[Pixel coordinate grounding data]
━━━━━━━━━━━━━━━━

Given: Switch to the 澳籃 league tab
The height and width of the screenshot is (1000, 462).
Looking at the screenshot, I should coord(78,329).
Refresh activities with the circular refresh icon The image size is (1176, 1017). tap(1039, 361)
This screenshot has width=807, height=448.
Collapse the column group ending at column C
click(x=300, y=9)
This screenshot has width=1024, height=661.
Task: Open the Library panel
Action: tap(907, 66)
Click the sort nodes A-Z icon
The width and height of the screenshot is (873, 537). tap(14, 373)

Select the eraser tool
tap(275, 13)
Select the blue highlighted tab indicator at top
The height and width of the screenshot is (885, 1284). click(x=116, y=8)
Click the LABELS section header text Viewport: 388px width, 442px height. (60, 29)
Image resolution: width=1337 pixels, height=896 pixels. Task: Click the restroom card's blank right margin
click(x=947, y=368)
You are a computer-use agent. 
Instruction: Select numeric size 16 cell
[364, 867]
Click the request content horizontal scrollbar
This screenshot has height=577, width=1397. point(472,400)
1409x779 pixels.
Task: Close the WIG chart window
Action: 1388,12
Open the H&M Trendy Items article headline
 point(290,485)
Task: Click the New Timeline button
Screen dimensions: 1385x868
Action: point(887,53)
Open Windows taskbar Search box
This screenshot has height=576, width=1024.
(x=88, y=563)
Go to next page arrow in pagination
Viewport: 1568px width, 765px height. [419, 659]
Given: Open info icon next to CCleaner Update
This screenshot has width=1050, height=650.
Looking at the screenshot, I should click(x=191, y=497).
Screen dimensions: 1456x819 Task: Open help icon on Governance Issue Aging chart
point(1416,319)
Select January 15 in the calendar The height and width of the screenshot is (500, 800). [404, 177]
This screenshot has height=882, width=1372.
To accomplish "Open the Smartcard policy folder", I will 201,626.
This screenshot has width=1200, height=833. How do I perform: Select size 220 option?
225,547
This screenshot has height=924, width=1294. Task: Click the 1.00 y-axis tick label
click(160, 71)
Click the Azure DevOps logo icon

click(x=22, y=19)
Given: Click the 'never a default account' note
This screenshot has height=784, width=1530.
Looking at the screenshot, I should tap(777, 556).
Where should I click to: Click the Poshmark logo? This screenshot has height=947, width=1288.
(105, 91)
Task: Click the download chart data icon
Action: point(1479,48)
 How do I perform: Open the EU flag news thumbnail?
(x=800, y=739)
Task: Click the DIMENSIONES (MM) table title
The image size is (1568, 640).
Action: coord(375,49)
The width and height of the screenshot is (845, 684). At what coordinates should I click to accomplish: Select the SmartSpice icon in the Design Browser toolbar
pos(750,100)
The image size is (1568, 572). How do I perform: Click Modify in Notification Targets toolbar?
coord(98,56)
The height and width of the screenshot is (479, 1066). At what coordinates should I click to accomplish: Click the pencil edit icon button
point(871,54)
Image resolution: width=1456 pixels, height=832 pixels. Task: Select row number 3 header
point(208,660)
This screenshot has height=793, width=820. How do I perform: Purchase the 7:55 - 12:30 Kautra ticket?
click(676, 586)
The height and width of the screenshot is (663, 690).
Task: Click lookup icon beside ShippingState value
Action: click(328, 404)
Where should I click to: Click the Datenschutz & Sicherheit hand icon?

━━━━━━━━━━━━━━━━

* **Work to be completed**:
Show all of the lines above in which "Given" is present.

* **Response**:
Given: Switch to the 澳籃 league tab
Given: Open info icon next to CCleaner Update
Given: Click the 'never a default account' note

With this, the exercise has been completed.